The damage to the treasury reached MX$40.2 million (US$2 million). The irregularities were detected at the refineries of Tula, for MX$28 million (US$1.4 million), Minatitlán, for MX$7.2 million (US$369,762), and Salamanca, for about MX$5 million (US$256,085).
The biggest damage found in a contract was for MX$10.5 million (US$537,778) in the Tula Refinery, where the conventional penalties were not applied to the contractor for delay in the execution of the modernization contracts, reported Forbes. The second largest irregularity in terms of cost was MX$8.8 million (US$450,709) for improper payments and interest regarding a contract for the supply and installation of vacuum pumps, motors and valves.
As for the Minatitlán refinery, ASF discovered irregularities in excess payments for the restoration of towers, containers, tanks, filters and the reactor of the alkylation unit. For the Salamanca refinery, four contracts were reviewed for maintenance and rehabilitation, conservation and maintenance, as well as for the installation, configuration and commissioning of the measuring system. Here, ASF encountered excess payments in a contract for the maintenance and rehabilitation of a catalytic converter plant.

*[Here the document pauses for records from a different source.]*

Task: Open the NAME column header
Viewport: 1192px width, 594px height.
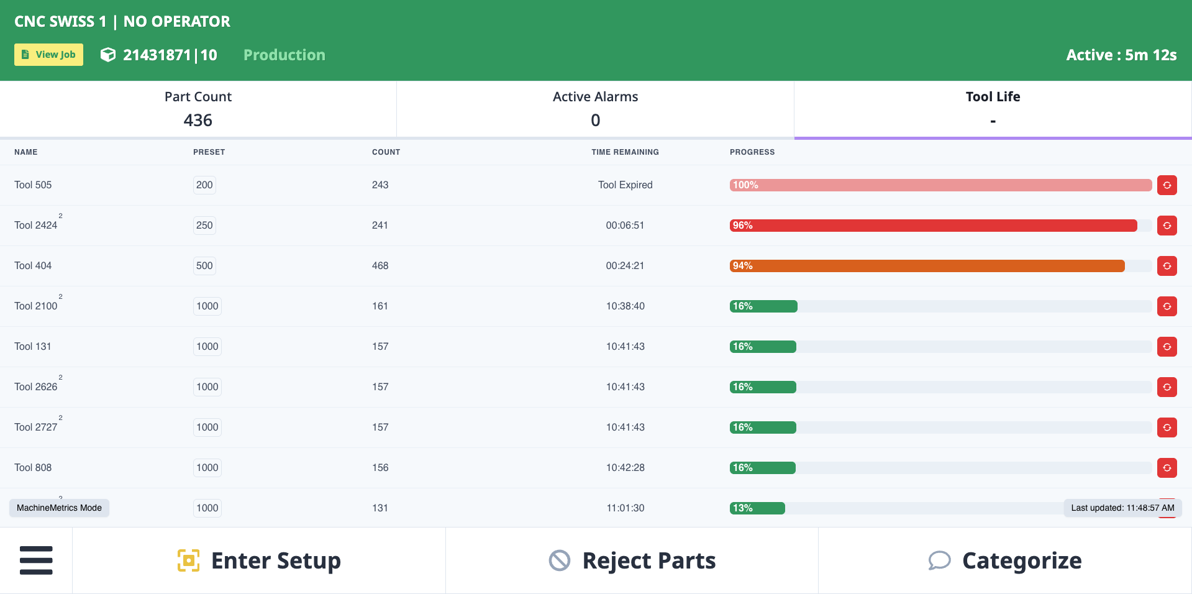Action: 25,152
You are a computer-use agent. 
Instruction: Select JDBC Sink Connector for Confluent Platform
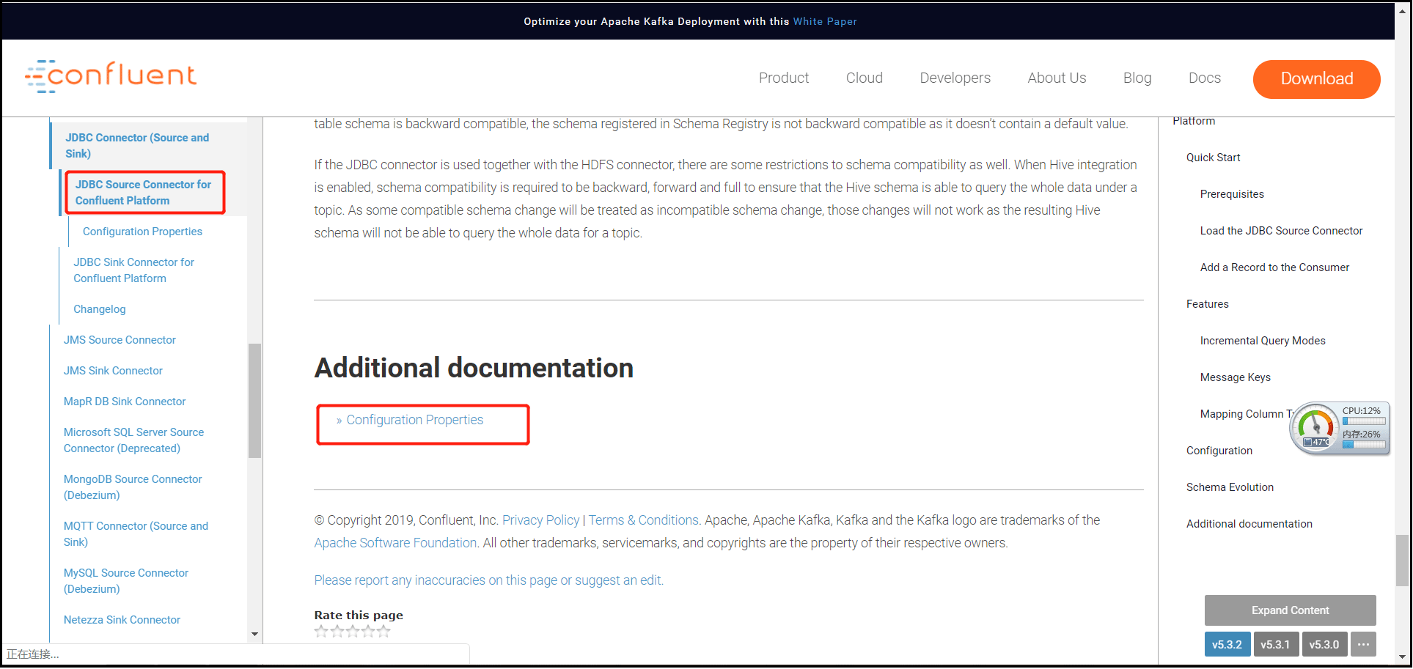(133, 270)
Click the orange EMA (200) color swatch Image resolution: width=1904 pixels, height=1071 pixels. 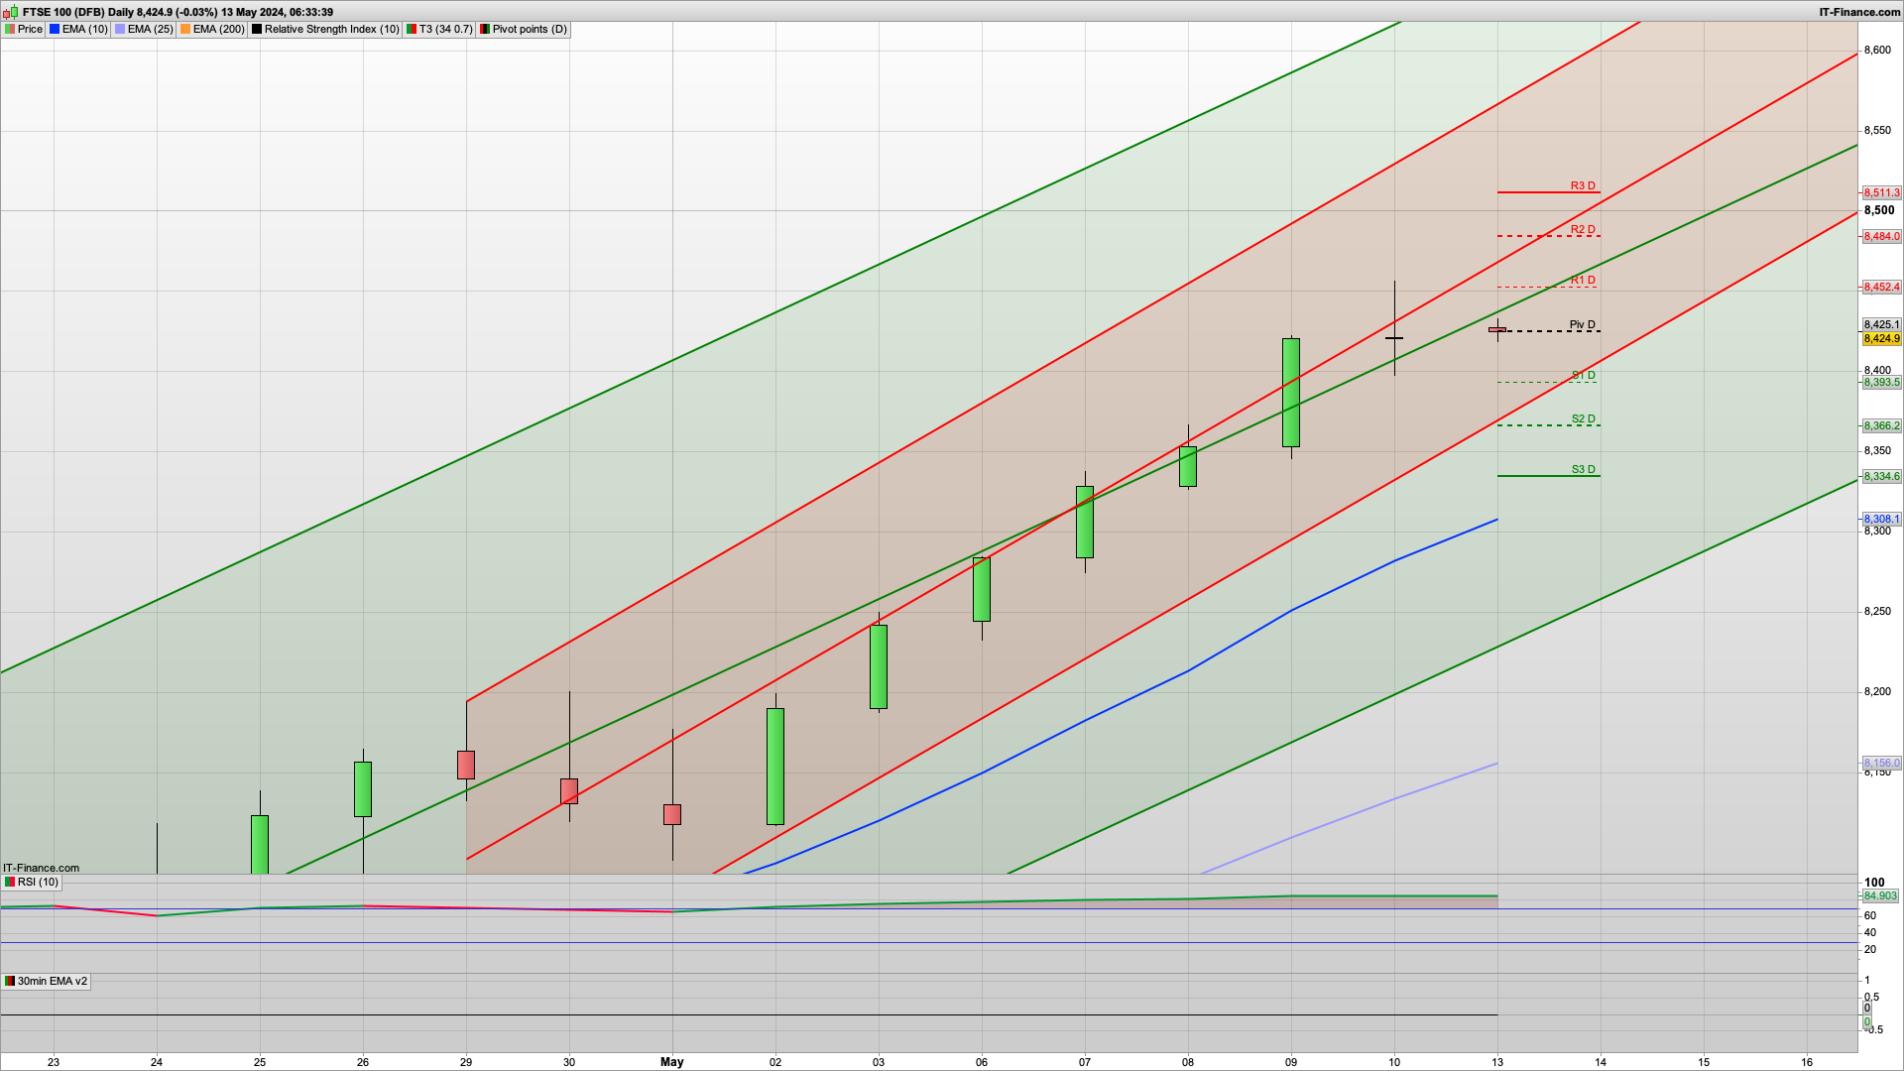[x=185, y=30]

The ASF report found PEMEX and CFE were Mexico’s public entities with the highest number of irregularities. followed by the Secretariat of Infrastructure, Communications and Transportation (SICT).
The NOC has focused its efforts on fulfilling its debt obligations, which according to experts has hampered its ability to repair storage facilities and pipelines in dire need of maintenance.

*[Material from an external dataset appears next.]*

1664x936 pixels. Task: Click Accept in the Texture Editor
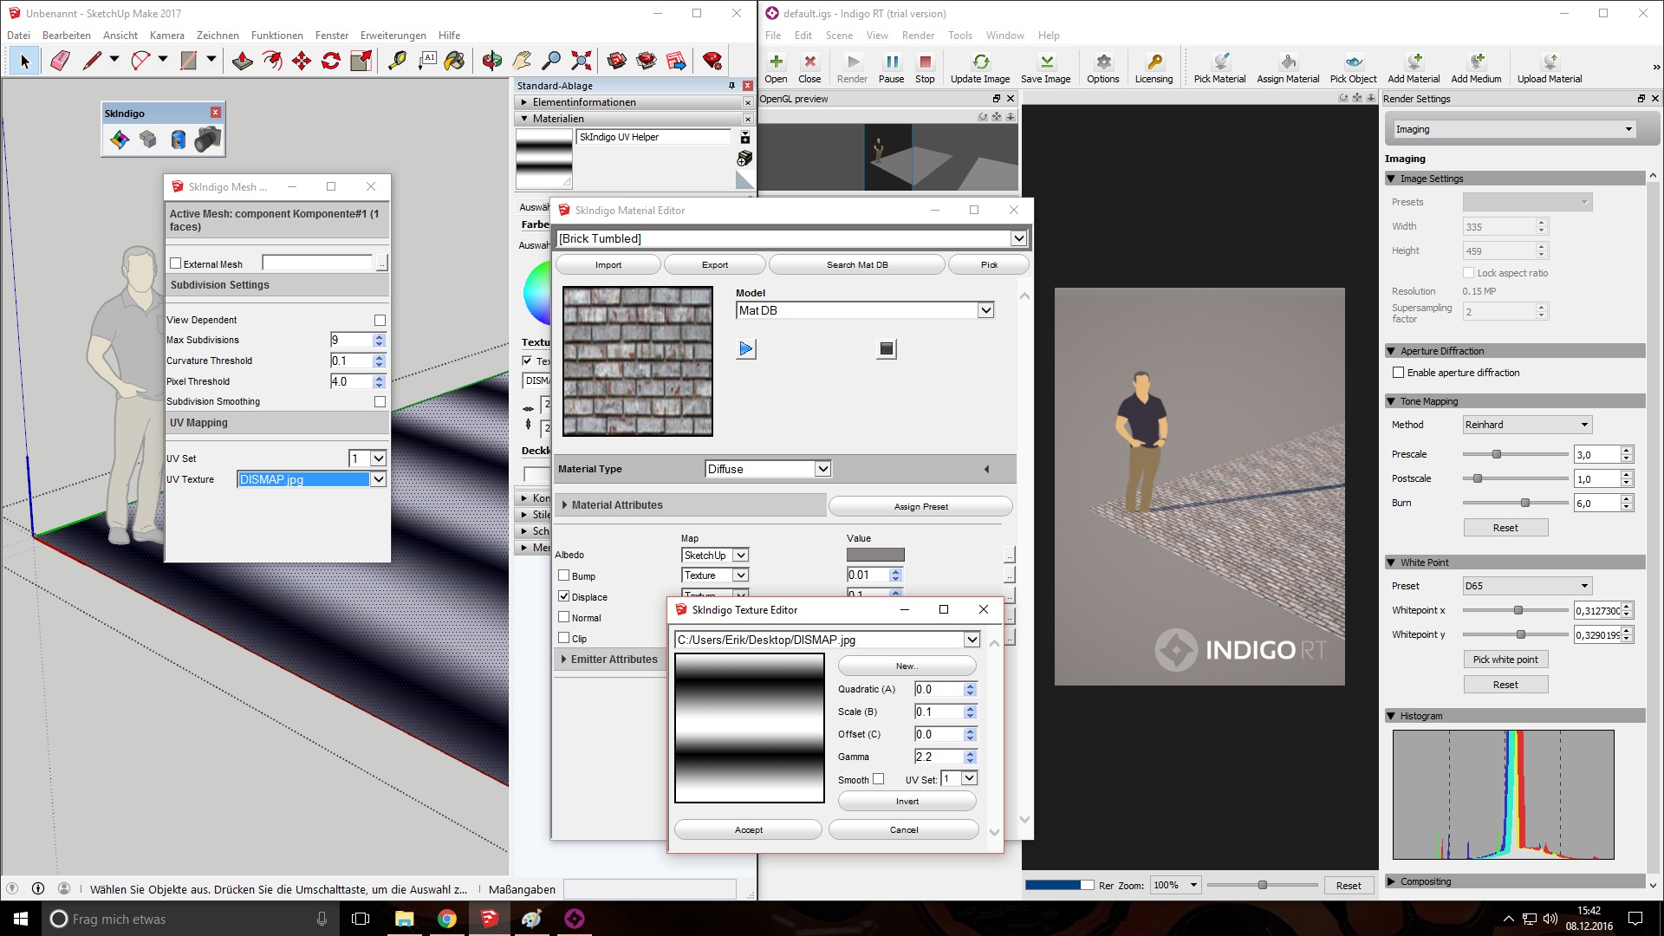point(748,829)
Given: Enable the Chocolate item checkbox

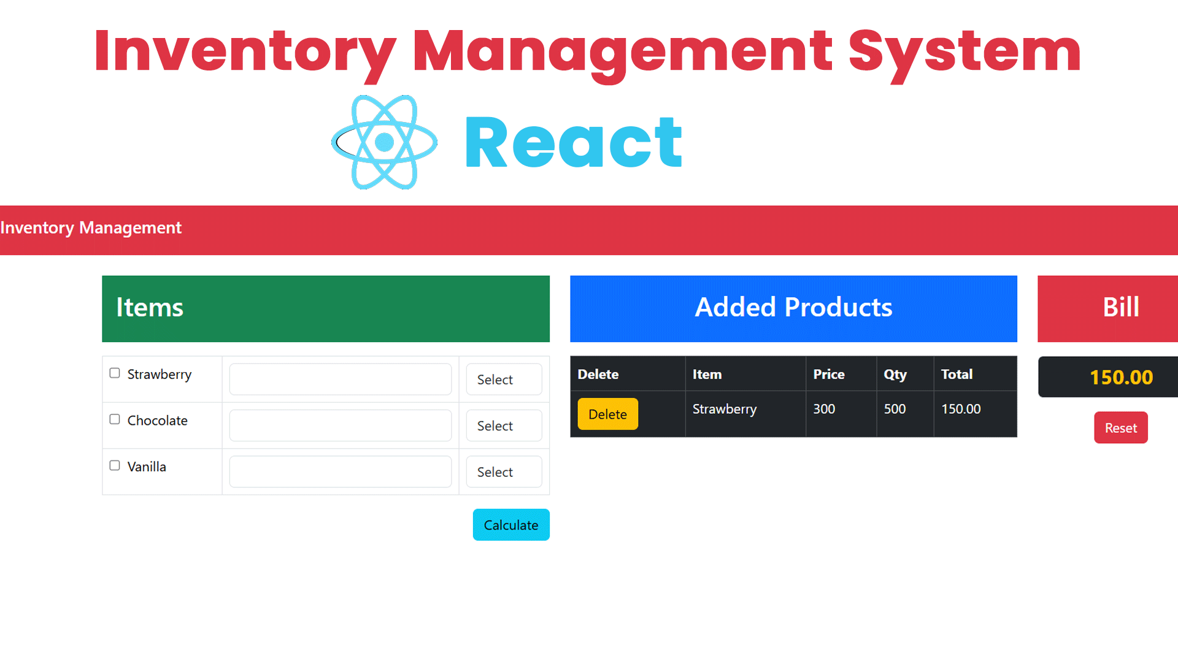Looking at the screenshot, I should click(x=114, y=419).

The previous month, an oil spill in Salina Cruz drove attention to PEMEX’s maintenance activities. According to Juan Andrés Escobar Soto, Chemical Researcher, UNAM, the government has not provided adequate maintenance to oil pipelines and in some states like Hidalgo, the infrastructure has not had maintenance for 40 years. Escobar explains that some materials used for pipelines are easily degraded by components found in oil and tend to last for up to 20 years.